::: INPUT DATA
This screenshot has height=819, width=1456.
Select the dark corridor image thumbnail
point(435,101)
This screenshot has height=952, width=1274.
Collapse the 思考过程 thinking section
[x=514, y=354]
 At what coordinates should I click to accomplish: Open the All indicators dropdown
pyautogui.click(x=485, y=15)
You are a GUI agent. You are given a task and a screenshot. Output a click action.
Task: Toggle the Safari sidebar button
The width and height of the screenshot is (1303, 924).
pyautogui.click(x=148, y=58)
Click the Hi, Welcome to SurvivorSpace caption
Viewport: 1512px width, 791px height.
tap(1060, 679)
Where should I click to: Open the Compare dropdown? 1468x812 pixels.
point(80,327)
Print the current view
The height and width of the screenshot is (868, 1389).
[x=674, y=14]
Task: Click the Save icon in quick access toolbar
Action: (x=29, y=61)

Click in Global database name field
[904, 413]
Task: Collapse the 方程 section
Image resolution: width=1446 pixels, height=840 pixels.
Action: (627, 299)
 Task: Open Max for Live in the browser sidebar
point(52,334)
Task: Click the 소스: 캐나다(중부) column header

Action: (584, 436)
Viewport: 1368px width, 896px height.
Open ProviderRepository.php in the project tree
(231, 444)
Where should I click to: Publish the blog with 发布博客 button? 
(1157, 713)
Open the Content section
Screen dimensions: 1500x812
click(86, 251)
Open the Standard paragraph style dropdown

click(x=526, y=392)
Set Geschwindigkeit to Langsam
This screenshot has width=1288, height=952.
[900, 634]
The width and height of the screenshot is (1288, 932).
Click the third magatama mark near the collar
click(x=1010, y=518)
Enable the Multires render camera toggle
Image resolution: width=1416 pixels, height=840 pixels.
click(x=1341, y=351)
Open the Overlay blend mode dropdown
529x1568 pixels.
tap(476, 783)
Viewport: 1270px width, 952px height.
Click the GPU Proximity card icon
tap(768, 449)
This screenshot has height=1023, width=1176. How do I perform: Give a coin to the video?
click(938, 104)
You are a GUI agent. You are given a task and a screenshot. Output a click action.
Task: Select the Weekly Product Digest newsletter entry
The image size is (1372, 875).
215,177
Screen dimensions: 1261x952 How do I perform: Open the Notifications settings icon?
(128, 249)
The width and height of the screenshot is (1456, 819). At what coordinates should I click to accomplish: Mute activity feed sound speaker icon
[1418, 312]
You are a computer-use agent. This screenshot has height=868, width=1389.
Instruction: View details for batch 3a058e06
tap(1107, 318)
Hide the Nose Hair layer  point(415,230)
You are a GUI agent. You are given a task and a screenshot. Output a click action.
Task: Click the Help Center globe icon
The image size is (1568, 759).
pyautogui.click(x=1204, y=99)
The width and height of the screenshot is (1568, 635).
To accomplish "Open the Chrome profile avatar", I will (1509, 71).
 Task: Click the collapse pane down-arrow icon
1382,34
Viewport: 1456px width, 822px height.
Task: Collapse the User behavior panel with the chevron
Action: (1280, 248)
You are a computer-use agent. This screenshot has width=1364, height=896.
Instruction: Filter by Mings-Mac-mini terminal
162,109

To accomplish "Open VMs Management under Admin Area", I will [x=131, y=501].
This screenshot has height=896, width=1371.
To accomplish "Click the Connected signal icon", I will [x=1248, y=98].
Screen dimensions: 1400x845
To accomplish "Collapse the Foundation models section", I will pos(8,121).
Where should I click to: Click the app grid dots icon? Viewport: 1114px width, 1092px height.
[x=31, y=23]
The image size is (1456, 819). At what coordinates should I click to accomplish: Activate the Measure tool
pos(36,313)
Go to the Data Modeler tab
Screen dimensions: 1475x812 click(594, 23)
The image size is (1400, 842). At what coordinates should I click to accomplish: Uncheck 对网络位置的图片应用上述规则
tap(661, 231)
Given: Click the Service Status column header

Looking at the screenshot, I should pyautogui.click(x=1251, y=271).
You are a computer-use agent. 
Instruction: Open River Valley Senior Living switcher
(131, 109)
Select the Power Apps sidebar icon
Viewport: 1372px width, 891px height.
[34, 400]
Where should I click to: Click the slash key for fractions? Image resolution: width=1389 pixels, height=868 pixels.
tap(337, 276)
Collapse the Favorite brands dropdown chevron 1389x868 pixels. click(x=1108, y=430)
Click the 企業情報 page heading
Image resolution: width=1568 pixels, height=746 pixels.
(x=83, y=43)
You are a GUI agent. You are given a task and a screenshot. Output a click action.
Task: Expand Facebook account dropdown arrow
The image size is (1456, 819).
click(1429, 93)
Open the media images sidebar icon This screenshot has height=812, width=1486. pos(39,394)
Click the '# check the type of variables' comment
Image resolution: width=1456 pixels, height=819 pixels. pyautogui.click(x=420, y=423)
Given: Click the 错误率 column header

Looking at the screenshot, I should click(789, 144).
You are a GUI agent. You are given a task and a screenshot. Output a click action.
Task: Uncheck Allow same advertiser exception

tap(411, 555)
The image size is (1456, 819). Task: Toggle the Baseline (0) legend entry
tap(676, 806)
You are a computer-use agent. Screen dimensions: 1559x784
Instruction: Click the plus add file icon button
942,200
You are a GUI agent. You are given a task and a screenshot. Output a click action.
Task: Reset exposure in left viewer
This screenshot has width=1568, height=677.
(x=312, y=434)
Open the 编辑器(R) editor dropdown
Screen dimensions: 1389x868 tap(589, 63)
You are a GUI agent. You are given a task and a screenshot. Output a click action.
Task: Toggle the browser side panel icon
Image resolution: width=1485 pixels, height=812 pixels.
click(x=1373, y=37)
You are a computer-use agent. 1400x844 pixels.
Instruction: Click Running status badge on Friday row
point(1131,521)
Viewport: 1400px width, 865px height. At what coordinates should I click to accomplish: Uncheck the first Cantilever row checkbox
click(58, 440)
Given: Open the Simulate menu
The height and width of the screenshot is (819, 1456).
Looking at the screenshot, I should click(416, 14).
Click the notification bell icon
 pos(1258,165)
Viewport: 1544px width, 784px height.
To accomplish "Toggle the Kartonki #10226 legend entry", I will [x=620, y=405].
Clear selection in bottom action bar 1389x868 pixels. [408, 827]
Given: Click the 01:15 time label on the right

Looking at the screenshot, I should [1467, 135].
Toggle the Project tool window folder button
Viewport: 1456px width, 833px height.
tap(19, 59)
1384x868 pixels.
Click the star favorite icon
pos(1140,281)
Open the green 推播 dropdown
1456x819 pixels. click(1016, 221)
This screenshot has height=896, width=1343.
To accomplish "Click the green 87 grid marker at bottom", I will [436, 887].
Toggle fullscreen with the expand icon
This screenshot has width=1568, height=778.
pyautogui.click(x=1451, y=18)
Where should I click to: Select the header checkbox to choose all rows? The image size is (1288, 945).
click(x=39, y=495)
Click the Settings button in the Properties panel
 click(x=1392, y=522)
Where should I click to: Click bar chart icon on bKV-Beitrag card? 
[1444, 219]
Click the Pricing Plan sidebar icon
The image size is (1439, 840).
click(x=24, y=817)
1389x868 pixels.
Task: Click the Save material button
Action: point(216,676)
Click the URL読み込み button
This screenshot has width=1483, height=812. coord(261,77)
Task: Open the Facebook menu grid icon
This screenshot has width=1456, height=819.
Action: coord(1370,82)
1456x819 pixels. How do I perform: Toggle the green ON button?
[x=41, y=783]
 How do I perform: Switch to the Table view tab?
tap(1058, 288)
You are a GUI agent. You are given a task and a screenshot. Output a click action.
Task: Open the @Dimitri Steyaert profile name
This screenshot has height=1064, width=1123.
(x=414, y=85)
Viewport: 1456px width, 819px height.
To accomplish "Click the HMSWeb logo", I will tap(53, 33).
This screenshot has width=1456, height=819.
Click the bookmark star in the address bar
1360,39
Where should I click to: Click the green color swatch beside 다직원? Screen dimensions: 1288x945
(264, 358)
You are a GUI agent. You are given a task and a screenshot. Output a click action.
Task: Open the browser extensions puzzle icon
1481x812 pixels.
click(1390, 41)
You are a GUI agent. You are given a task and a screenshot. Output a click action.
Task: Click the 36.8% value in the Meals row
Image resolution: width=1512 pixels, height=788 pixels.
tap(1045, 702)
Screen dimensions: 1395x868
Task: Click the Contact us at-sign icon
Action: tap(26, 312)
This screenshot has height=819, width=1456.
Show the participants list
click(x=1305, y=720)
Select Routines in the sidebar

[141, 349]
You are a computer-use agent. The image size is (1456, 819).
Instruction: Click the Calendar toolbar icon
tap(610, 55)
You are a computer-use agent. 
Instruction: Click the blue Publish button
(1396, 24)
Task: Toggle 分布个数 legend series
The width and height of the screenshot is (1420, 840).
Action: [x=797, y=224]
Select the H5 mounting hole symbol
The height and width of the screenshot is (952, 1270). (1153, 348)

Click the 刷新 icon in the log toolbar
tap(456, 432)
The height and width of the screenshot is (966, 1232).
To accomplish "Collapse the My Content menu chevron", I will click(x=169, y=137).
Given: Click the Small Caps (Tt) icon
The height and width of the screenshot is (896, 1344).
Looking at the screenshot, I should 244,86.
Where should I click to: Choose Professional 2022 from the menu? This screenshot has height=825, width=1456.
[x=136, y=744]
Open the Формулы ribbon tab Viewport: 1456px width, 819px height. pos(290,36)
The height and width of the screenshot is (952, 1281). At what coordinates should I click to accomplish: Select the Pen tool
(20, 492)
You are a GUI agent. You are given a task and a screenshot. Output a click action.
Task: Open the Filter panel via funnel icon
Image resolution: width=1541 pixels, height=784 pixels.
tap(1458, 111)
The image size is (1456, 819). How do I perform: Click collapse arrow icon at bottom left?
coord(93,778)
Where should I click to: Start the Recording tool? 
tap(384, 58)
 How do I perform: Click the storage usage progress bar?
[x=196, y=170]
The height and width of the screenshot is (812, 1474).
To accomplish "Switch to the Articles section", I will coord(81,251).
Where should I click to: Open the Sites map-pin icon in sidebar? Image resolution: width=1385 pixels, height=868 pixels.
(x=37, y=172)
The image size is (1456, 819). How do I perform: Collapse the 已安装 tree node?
::::::
Using the records above, restate word for word the lines from the one with "This screenshot has height=952, width=1274." through the one with "Task: Collapse the 方程 section", both included.

This screenshot has height=952, width=1274.
Collapse the 思考过程 thinking section
[x=514, y=354]
 At what coordinates should I click to accomplish: Open the All indicators dropdown
pyautogui.click(x=485, y=15)
You are a GUI agent. You are given a task and a screenshot. Output a click action.
Task: Toggle the Safari sidebar button
The width and height of the screenshot is (1303, 924).
pyautogui.click(x=148, y=58)
Click the Hi, Welcome to SurvivorSpace caption
Viewport: 1512px width, 791px height.
tap(1060, 679)
Where should I click to: Open the Compare dropdown? 1468x812 pixels.
point(80,327)
Print the current view
The height and width of the screenshot is (868, 1389).
[x=674, y=14]
Task: Click the Save icon in quick access toolbar
Action: (x=29, y=61)

Click in Global database name field
[904, 413]
Task: Collapse the 方程 section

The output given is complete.